10 Mar Waukesha considers wireless bids from three firms
Milwaukee, Wis. — Competition is heating up in Waukesha for the city’s nod to build a wireless network for residents.
Three firms want to build the infrastructure on city property such as light poles, then wholesale bandwidth to Internet service providers. After waiting several years for the winning company to recoup some costs, the city would start to receive royalties.
Midwest Fiber, the company building Milwaukee’s wireless network, is the latest entrant in Waukesha. It is competing with Cellnet, which is building Madison’s network and has also pitched Wauwatosa, and a business group composed of Waukesha businessman David Baraniak, Scientel Wireless and US Internet.
City officials have declined to give any of the providers an exclusive deal, and the city isn’t spending money on the network.
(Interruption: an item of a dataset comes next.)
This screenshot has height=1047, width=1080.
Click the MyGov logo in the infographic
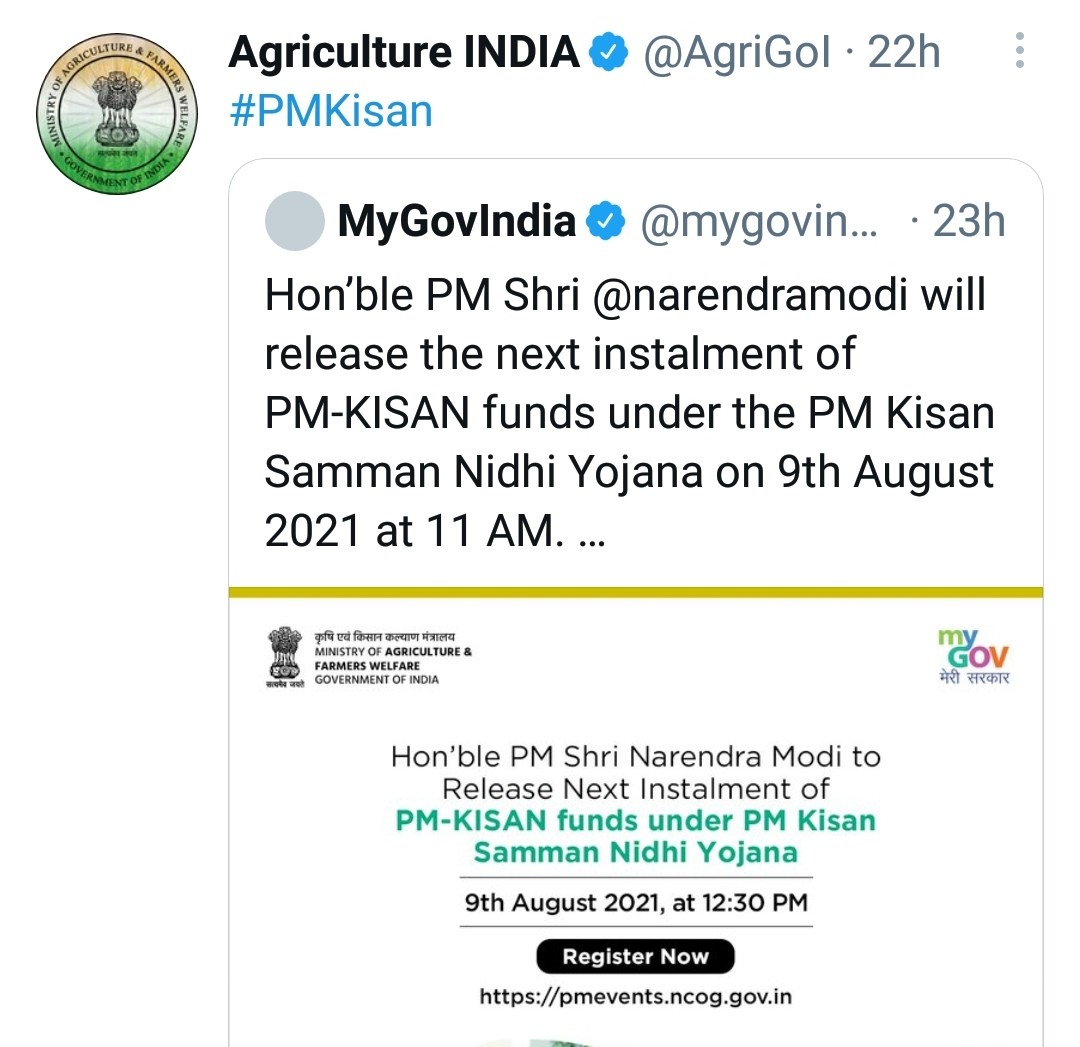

That’s consistent with Cellnet’s deal in Madison, in which the company is putting up all the money to build the network and will earn it back by leasing to Internet service providers. Users of these networks will pay for the service, unless they only want to view certain sites the city designates for free access.
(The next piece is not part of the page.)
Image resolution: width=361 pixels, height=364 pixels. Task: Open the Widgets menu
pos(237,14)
It’s a business model that appears to be catching on in the wireless world.
Early in the push to bring wireless access to entire cities, Philadelphia faced intense lobbying against its plans to build a taxpayer-funded network from vendors such as Verizon, who said that was unfair competition. Just this month, Philadelphia inked a deal similar to those going on in Madison and Milwaukee, under which EarthLink will pay the city for the right to build wireless infrastructure and sell service.